Data Sciences Platform, Broad Institute of MIT and Harvard, Cambridge, MA, USA.
Program in Medical and Population Genetics and Stanley Center for Psychiatric Research, Broad Institute of MIT and Harvard, Cambridge, MA, USA.
Nat Genet. 2023 Sep;55(9):1589-1597. doi: 10.1038/s41588-023-01449-0. Epub 2023 Aug 21.
Copy number variants (CNVs) are major contributors to genetic diversity and disease. While standardized methods, such as the genome analysis toolkit (GATK), exist for detecting short variants, technical challenges have confounded uniform large-scale CNV analyses from whole-exome sequencing (WES) data. Given the profound impact of rare and de novo coding CNVs on genome organization and human disease, we developed GATK-gCNV, a flexible algorithm to discover rare CNVs from sequencing read-depth information, complete with open-source distribution via GATK. We benchmarked GATK-gCNV in 7,962 exomes from individuals in quartet families with matched genome sequencing and microarray data, finding up to 95% recall of rare coding CNVs at a resolution of more than two exons. We used GATK-gCNV to generate a reference catalog of rare coding CNVs in WES data from 197,306 individuals in the UK Biobank, and observed strong correlations between per-gene CNV rates and measures of mutational constraint, as well as rare CNV associations with multiple traits. In summary, GATK-gCNV is a tunable approach for sensitive and specific CNV discovery in WES data, with broad applications.

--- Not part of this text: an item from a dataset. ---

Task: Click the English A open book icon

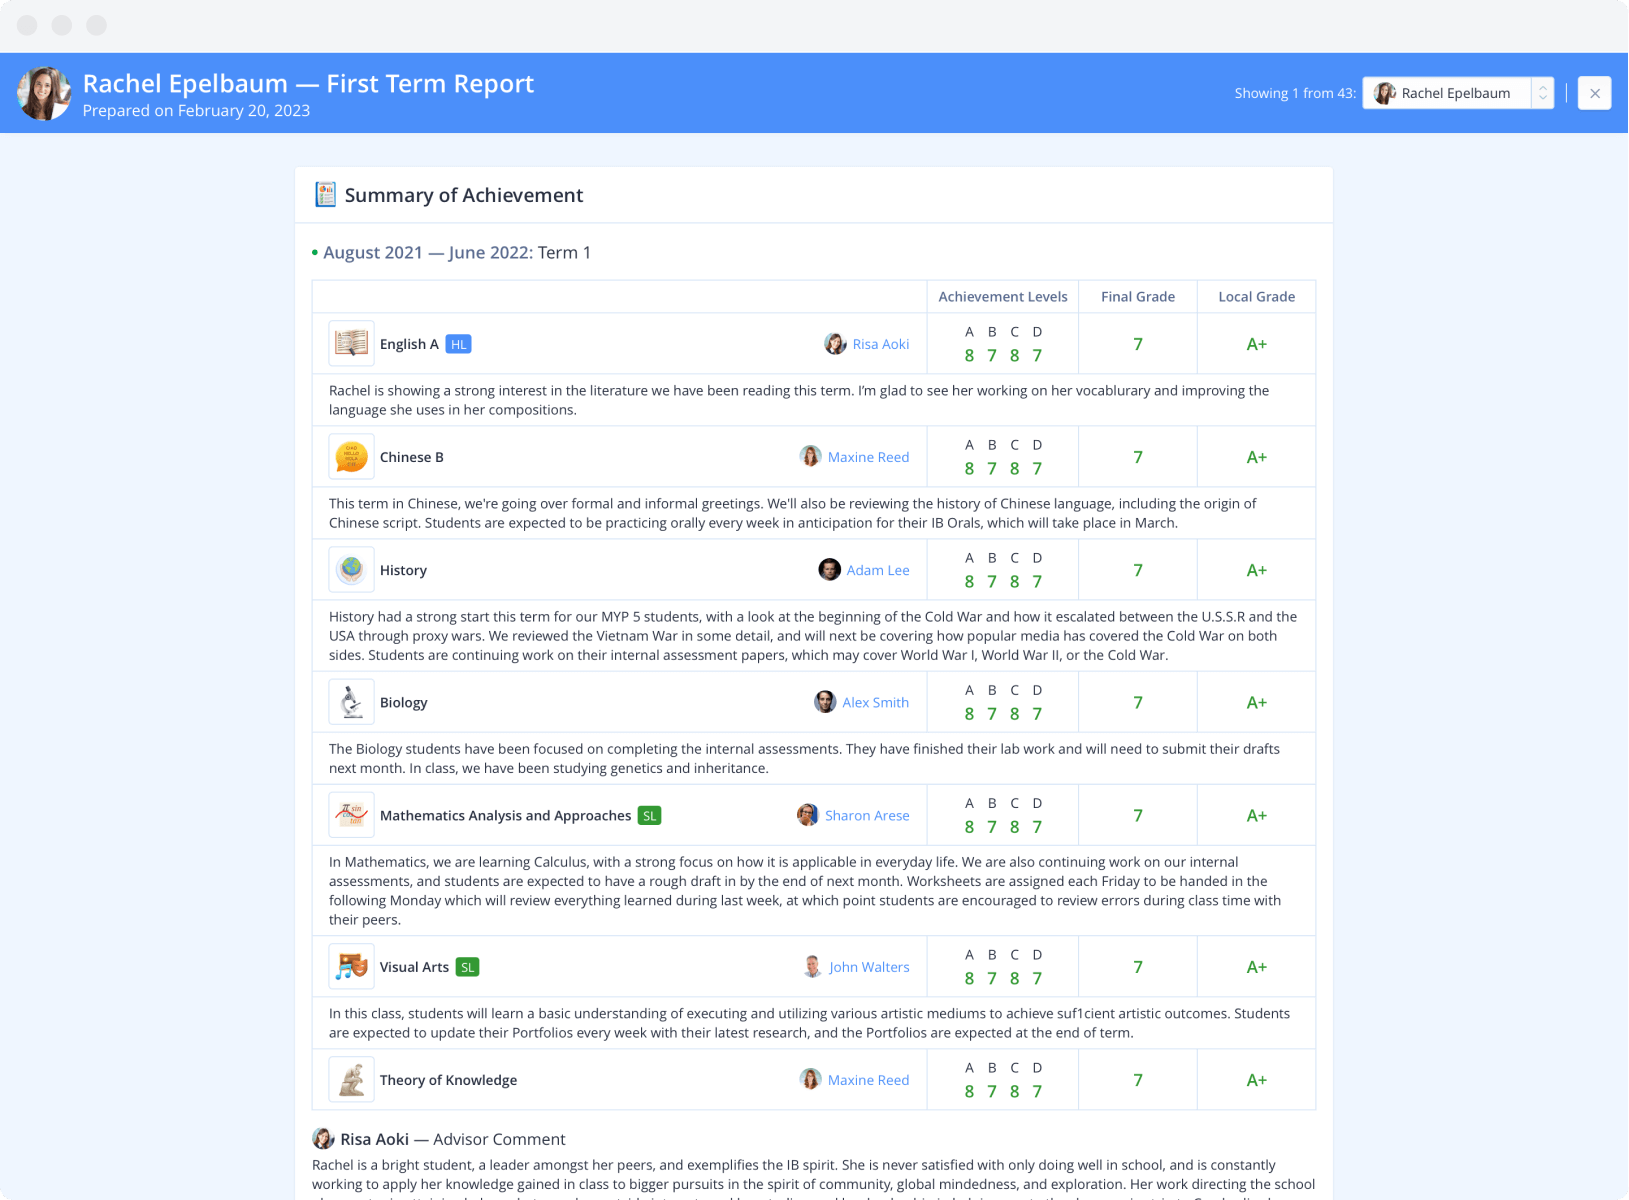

拷贝数变异 (CNVs) 是遗传多样性和疾病的主要贡献者。虽然存在用于检测短变体的标准化方法(如基因组分析工具包 (GATK)),但技术挑战使得从全外显子组测序 (WES) 数据进行统一的大规模 CNV 分析变得复杂。鉴于罕见和新生编码 CNVs 对基因组结构和人类疾病的深远影响,我们开发了 GATK-gCNV,这是一种从测序读深度信息中发现罕见 CNVs 的灵活算法,通过 GATK 提供开源分布。我们在具有匹配基因组测序和微阵列数据的四元家庭个体的 7962 个外显子中对 GATK-gCNV 进行了基准测试,在分辨率超过两个外显子的情况下,罕见编码 CNVs 的召回率高达 95%。我们使用 GATK-gCNV 生成了来自 UK Biobank 的 197,306 个个体的 WES 数据中罕见编码 CNVs 的参考目录,并观察到基因间 CNV 率与突变约束测量值之间存在很强的相关性,以及罕见 CNV 与多个特征之间的关联。总之,GATK-gCNV 是一种用于 WES 数据中敏感和特异性 CNV 发现的可调方法,具有广泛的应用。